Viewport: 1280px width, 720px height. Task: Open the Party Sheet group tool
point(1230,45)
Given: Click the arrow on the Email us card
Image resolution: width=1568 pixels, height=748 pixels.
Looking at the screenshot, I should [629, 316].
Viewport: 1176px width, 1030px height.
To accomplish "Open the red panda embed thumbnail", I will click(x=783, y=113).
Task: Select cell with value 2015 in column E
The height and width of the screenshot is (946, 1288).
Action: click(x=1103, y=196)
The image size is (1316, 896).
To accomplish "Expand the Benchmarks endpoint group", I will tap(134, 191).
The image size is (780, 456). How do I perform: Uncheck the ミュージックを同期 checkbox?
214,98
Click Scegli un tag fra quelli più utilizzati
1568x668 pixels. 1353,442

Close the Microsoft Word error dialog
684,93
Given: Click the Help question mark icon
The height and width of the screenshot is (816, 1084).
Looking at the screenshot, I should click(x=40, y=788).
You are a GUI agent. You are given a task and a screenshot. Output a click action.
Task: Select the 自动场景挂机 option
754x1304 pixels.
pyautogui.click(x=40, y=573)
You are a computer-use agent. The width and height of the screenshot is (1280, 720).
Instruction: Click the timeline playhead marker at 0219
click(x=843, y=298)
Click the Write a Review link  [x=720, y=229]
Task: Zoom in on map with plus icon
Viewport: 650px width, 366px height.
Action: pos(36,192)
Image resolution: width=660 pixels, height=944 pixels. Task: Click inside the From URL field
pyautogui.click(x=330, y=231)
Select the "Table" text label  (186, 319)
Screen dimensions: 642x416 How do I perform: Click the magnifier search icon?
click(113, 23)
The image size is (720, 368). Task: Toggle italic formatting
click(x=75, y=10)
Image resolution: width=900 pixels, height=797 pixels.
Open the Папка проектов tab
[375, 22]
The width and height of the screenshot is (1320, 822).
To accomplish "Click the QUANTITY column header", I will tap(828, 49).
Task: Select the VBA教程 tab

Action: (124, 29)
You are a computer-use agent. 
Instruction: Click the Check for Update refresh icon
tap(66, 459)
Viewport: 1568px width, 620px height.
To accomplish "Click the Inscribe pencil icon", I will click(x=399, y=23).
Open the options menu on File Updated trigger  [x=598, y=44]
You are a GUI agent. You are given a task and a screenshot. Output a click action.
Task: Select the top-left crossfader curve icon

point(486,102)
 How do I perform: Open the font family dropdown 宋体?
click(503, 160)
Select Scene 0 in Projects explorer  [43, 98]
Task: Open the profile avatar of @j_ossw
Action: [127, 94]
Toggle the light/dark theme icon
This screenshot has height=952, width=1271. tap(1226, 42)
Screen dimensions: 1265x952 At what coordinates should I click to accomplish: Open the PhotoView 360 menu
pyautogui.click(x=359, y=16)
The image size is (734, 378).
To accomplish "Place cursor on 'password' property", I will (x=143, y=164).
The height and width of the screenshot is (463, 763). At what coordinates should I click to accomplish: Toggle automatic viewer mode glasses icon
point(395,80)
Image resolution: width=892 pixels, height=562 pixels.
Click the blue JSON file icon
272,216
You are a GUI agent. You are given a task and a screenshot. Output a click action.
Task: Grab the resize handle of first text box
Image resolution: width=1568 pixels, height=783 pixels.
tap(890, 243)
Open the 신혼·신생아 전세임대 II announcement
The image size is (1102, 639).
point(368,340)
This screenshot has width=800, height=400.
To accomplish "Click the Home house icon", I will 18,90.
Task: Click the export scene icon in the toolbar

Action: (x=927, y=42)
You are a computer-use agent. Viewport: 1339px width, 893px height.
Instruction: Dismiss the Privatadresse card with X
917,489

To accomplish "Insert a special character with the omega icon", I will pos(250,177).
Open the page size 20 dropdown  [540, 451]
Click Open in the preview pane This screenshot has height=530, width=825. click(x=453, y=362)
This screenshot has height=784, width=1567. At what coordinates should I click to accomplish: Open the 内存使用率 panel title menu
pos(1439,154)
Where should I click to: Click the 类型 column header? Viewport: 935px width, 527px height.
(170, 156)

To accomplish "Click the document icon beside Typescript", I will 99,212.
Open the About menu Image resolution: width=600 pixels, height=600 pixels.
□ □ □ □ □ □ □
» PROBLEM DESCRIPTION:
Look over the listing. Pull out every line with the string "computer" in it.

» WRITTEN RESPONSE:
You are a computer-use agent. The width and height of the screenshot is (1280, 720).
You are a computer-use agent. 
You are a computer-use agent. Viewport: 1339px width, 893px height.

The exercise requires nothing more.